> [EXERCISE OBJECTIVE]: Each line of the listing that contains "Damen" should be found and copied.

> [EXTRACTED MATERIAL]:
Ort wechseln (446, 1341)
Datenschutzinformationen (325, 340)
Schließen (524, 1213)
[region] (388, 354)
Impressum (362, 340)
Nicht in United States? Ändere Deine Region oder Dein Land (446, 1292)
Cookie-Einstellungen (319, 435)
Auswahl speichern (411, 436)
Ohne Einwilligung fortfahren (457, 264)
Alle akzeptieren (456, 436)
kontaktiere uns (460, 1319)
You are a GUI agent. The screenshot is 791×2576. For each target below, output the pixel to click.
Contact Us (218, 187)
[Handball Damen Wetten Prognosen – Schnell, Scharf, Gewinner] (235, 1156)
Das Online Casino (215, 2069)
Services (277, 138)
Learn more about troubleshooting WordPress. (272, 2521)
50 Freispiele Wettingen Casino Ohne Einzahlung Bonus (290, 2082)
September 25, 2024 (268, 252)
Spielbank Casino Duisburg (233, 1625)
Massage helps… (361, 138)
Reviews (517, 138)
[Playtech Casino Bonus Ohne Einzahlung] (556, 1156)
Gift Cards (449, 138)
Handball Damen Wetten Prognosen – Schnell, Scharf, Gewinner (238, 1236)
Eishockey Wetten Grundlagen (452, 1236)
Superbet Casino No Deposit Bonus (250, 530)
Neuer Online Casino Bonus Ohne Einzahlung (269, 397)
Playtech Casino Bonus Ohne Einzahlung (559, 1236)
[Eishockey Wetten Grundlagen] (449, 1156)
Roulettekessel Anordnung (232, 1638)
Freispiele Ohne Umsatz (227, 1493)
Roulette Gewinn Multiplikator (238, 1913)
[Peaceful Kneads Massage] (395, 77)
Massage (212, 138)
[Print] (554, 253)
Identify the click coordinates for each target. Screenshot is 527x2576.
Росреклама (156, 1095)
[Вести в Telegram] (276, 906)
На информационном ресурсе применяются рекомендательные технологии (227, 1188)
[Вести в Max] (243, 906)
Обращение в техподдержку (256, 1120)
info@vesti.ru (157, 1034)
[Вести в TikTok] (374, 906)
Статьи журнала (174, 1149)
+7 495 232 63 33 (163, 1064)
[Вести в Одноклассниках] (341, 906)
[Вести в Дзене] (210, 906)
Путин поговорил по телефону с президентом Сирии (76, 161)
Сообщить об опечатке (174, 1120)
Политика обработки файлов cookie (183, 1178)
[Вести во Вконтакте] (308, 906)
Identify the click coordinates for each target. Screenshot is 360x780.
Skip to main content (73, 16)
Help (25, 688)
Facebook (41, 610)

> [ANSWER BELOW]:
[Handball Damen Wetten Prognosen – Schnell, Scharf, Gewinner] (235, 1156)
Handball Damen Wetten Prognosen – Schnell, Scharf, Gewinner (238, 1236)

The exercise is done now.